» Directive
Write out every one of the records below verbatim, line for line, with nothing changed.

» Given data
++++++++

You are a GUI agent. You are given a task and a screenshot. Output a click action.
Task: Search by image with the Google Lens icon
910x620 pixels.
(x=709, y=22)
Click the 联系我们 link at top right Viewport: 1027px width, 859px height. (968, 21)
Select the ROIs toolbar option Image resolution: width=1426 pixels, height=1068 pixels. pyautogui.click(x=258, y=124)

++++++++

» Solution to this exercise
You are a GUI agent. You are given a task and a screenshot. Output a click action.
Task: Search by image with the Google Lens icon
910x620 pixels.
(x=709, y=22)
Click the 联系我们 link at top right Viewport: 1027px width, 859px height. (968, 21)
Select the ROIs toolbar option Image resolution: width=1426 pixels, height=1068 pixels. pyautogui.click(x=258, y=124)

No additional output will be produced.